Someone asked me at breakfast the other day, “Does anyone pronounce the ‘l’ in yolk?  I answered: I am unaware of any dialect that sounds out the ‘l’ nowadays, but at one stage in the history of English the ‘l’ was certainly pronounced. (Yolk comes, naturally, from the same root as yellow.) This is true of just about any silent letter in modern English: it shows up in the spelling because at one time it was pronounced.  This goes especially for every silent ‘e’ at the end of so many words.

(There are a handful of silent letters that were never pronounced, like the ‘b’ in debt.  This word started life in Old English as dette, but somewhere in Middle English some smarty-pants who knew a smattering of Latin realized that the Latin root debitum had a ‘b’ and decided to import it into the English spelling.  Other words with Latin letters shoehorned into them are plumber, indict, and receipt.)

If you could dial back the hands of time about 500 years, the English language would sound rather different from the way you know it today.  The untrained ear can generally make sense of the Early Modern English in its original pronunciation.  But going back to the time of Chaucer and The Canterbury Tales will confound all listeners except those with training in Middle English. There are almost no silent letters in Chaucerian English, and the long vowels are closer in quality to their counterparts in other European languages. (As you can hear here.)
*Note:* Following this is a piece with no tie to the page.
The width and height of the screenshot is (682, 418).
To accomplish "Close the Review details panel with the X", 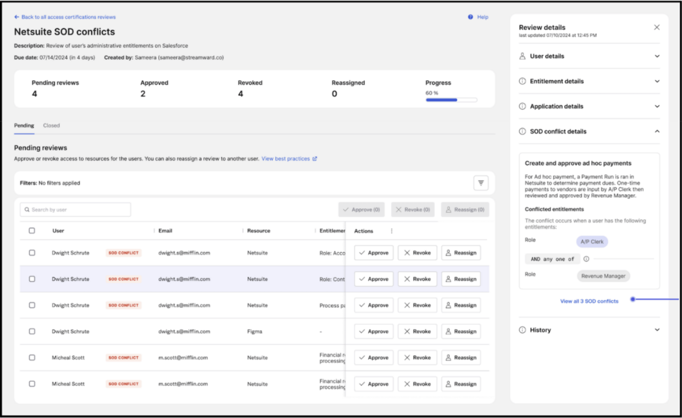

What happened to all those once-sounded ‘e’s at the ends of the words?  Over the years they got worn away in pronunciation, leaving behind only a hint of their existence in that the preceding vowel is long and not short.  Linen, linear, and line come from the same root linum ‘flax’; but in line the ‘e’ went silent at the end of the word while the ‘i’ stayed long.

This process took a long time—centuries, in fact.  This is true of most sound changes: they happen so slowly as to be imperceptible to the very people adopting innovative pronunciations.  Nevertheless, we know that Chaucer pronounced most of those now-silent ‘e’s: his poetry doesn’t scan right (i.e. have the proper rhythm) if you elide them. Just looking at The Canterbury Tales in the original gives a thoughtful person the sense that, since the day when these lines were first penned, many moons have waxed and waned.  It just has to be so: language doesn’t change that much from one generation to the next—or even in two or three generations.

A similar comparison could be made between the Old English of Beowulf and the Middle English of Chaucer.  An educated reader can still pick out words and phrases in Middle English that make sense, but Old English might just as well be Mongolian.  Even a speaker of Middle English would struggle to comprehend Old English.  Again, centuries would have had to pass in order to alter the English tongue so much.

Thank heavens for the silent ‘e’.  He died phonetically so that you would not have to swallow uncritically the idea of alternative chronologies that are gaining popularity in Truther forums.  Certain academicians have proposed timelines that collapse Western history by hundreds of years.  Essentially, they perform a tummy tuck on the Middle Ages, cutting out the adipose tissue of “myth” and suturing up the ancient world to be make it closer to modern times by seven centuries or more.

To anyone with knowledge of ancient and medieval literature, though, these claims are hard to swallow.  The silent ‘e’s of English didn’t all die at once in a plague; they got washed away in the rivers of time, like the floor of the Grand Canyon. The revisionist historians simply don’t allow for enough years to pass for the evolution of Old English into Middle English.  Forget the debates over the accuracy of carbon dating. The epigraphic evidence—ancient codices and medieval manuscripts—matches the mainstream timeline of Western history pretty well.  Those who cut out centuries, claiming those periods are fictionalized repetitions of earlier ages, cannot explain how the ancient mother languages could morph into their modern daughters so quickly.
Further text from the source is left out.